___ Exercise materials
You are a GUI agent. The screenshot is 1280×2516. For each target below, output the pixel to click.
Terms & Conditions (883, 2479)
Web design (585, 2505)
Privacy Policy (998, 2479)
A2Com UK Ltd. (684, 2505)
______
___ Exercise materials
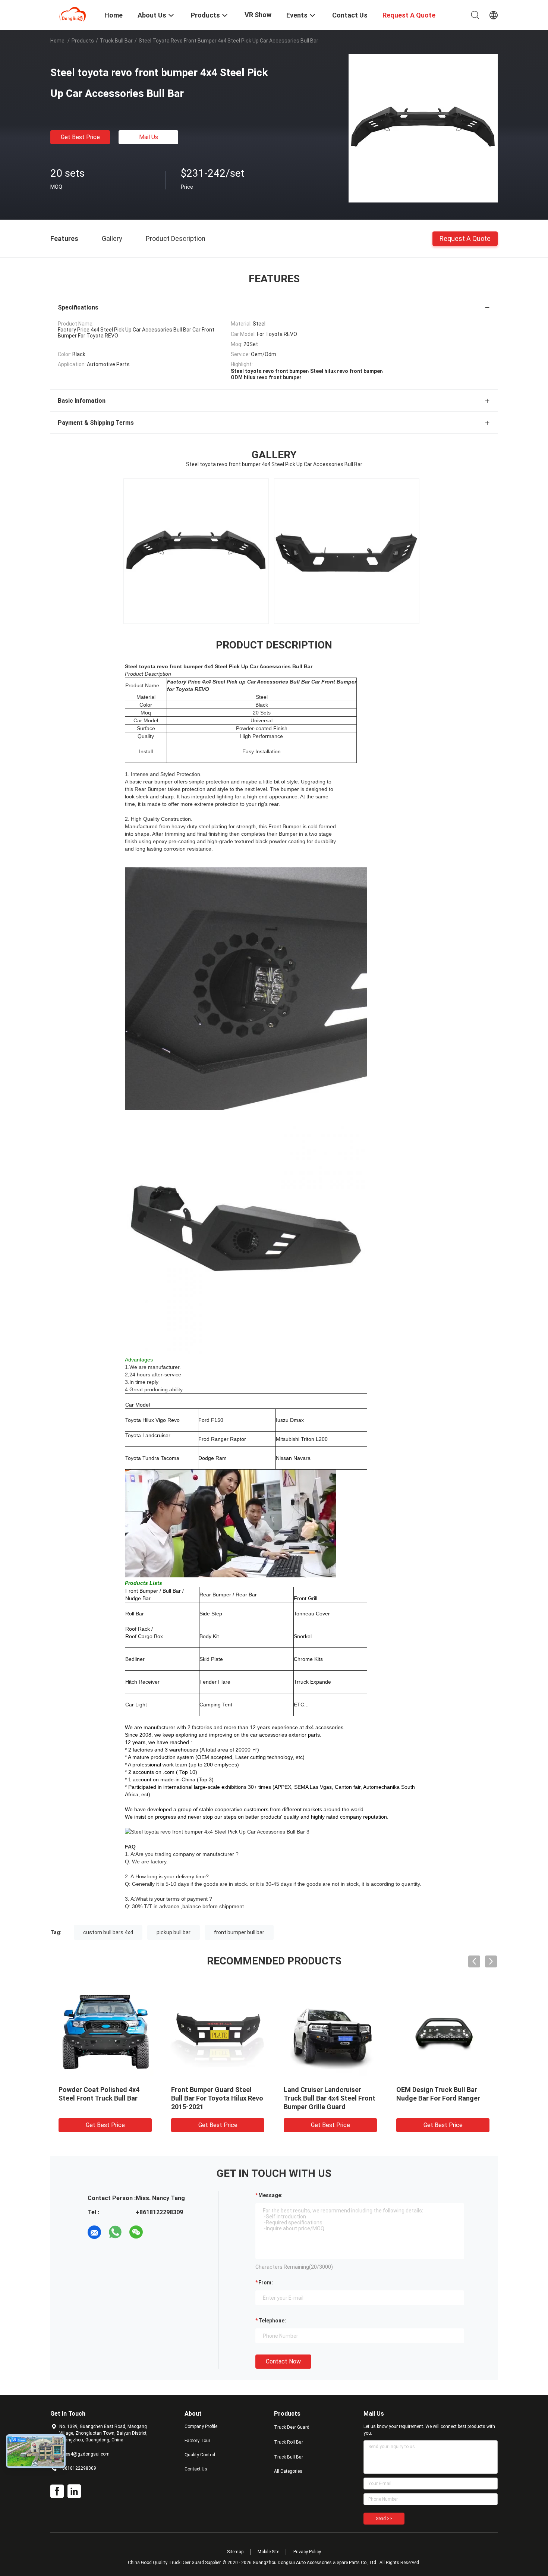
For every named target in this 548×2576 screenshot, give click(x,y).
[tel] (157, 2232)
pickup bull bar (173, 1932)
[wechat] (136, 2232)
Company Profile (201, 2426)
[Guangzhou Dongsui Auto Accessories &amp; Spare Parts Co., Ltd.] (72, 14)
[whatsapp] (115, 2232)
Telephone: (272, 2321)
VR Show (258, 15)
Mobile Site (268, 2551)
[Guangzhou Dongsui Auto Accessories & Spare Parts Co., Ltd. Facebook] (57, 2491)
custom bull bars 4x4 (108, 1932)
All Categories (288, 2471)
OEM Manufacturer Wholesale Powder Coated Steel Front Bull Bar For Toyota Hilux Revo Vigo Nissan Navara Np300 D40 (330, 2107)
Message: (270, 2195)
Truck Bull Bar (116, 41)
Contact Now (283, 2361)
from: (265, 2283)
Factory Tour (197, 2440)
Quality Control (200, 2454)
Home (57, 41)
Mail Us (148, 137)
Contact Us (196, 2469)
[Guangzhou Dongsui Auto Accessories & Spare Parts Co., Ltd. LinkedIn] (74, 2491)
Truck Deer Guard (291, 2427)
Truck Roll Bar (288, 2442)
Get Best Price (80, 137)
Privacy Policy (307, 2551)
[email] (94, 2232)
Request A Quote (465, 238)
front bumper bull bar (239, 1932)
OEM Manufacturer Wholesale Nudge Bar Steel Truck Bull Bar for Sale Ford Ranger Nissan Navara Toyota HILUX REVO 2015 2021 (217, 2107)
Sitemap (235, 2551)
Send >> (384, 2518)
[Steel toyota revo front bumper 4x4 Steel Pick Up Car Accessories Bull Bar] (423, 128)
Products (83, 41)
______
* [What you have to do]: Within the listing above, the range opens at the line with "You are a GUI" and closes at the line with "A2Com UK Ltd. (684, 2505)". Reproduce exactly the lines of that range, including both ends.

* [Answer to the problem]:
You are a GUI agent. The screenshot is 1280×2516. For each target below, output the pixel to click.
Terms & Conditions (883, 2479)
Web design (585, 2505)
Privacy Policy (998, 2479)
A2Com UK Ltd. (684, 2505)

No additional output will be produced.